• EXERCISE DIRECTIONS: Write the next part of the interview transcript below about the rise in children fleeing Central America, picking up after its final line.

The reason that this is happening; this is really a regional refugee humanitarian crisis. What we are seeing is that numbers are not only up from these 3 countries in the United States, they’re up in the region. The UN Refugee Report … agency reports that the number of individuals from Central America, and children, in particular, from Central America, in that … in the whole region has been going up.

For example, Mexico, Panama, Nicaragua, Costa Rica, and Belize saw a 712% increase in the number for asylum applications from citizens of these 3 countries. What’s happening is, in these countries is a dramatic rise in violence. These 3 countries are for … are 3 out of the top 5 in the world, in terms of murder rates. Primarily, it’s gang violence that is plaguing these countries, and children, within these countries are the most vulnerable. The gangs are specifically targeting them to join their ranks, and refusal can escalate to killing them, and girls to be their sexual slaves. It’s a very, very serious, to me, refugee crisis.

They’re also … Some of the children are fleeing domestic abuse situations as well, but the majority that we see are really afraid of the gangs.

Craig: What about the parents? As a parent myself, I can’t imagine sending my kids across the border unaccompanied. Any contact, and word, or any kind of sense of why they’re letting their children go, or are the children just running away?

Elizabeth: It varies. Sometimes it is the children that are making the decision because they are not safe. Sometimes there is no parent in their lives, no parental caretaker, and when there is a parent, it’s really a mark of the desperation that these parents feel, and as one mother said, “I would rather have my child die on the journey than on my doorstep.” They see that it’s their only hope, even though they know it’s a very dangerous route, and I can only imagine what they go through in making that decision to put their child in the hands of smugglers, and it is an extremely dangerous journey.

Alex: Yeah, and I think that push factor of the violence explains certainly a large amount of the number of children fleeing these countries and coming to the United States.

Saved data entries

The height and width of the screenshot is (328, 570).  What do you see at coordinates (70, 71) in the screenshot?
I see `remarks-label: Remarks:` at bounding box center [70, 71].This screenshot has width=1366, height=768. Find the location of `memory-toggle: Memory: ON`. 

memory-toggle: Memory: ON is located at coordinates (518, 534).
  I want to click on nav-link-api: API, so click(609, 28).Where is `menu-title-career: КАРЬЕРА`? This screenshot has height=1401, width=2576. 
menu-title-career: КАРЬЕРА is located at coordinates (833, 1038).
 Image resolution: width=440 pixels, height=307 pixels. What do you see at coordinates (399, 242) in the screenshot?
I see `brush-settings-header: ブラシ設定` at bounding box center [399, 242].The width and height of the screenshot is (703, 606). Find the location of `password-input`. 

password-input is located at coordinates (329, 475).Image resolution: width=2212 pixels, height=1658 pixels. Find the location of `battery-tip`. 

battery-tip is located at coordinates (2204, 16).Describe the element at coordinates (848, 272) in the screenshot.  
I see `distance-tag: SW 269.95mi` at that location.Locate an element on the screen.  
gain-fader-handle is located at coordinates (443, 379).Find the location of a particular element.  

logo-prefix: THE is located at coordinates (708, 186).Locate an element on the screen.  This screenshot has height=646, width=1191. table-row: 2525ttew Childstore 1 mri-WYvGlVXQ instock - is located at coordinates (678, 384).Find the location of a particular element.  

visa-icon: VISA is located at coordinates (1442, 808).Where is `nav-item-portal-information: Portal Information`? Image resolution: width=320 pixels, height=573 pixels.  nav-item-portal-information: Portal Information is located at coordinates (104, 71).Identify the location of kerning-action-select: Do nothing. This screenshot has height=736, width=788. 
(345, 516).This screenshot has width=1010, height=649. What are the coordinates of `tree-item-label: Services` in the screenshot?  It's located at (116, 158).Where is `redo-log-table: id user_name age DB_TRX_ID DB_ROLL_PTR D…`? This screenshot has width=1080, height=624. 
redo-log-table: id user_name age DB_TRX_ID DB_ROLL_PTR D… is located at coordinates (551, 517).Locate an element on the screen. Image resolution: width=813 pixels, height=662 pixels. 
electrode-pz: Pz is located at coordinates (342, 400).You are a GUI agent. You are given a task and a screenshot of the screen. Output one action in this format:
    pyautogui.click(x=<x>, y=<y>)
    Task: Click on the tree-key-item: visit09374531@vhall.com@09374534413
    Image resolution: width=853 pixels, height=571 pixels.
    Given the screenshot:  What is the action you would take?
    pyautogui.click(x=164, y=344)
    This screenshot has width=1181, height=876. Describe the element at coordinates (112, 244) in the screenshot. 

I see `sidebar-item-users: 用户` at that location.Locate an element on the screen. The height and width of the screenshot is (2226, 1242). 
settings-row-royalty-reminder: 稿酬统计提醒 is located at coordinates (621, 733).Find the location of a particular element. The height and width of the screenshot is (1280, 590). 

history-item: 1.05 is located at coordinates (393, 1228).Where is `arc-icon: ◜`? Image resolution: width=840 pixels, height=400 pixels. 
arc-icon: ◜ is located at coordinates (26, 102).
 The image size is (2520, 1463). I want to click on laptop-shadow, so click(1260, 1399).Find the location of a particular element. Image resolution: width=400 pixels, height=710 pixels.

• RESPONSE:
An under reported reason, though, is also with the pressure of family reunification in the United States. Citing the UNHCR report fall out, last year, that came out, it surveyed 404 of the … unaccompanied minors apprehended in the border along the United States, and they asked them a series of questions a battery of questions. Elizabeth is, of course, very familiar with this. The asked a series of questions, and one of the questions was do you have one or both parents living in the United States currently? For Salvadoran children, it’s 49%, at least one parent, Guatemalan 27%, Honduran 47%, Mexican 22%, with about 36% of all these kids saying that they had at least one parent in the United States.

I think the reason why this is significant is since 2005, the number of unauthorized immigrants in the US, from the Central America countries has risen by over 60%, and one of the patterns of migration that we’ve seen throughout history to the United States is that oftentimes one of both parents will come first and leave their kids behind, hopefully with a caretaker, but sometimes not.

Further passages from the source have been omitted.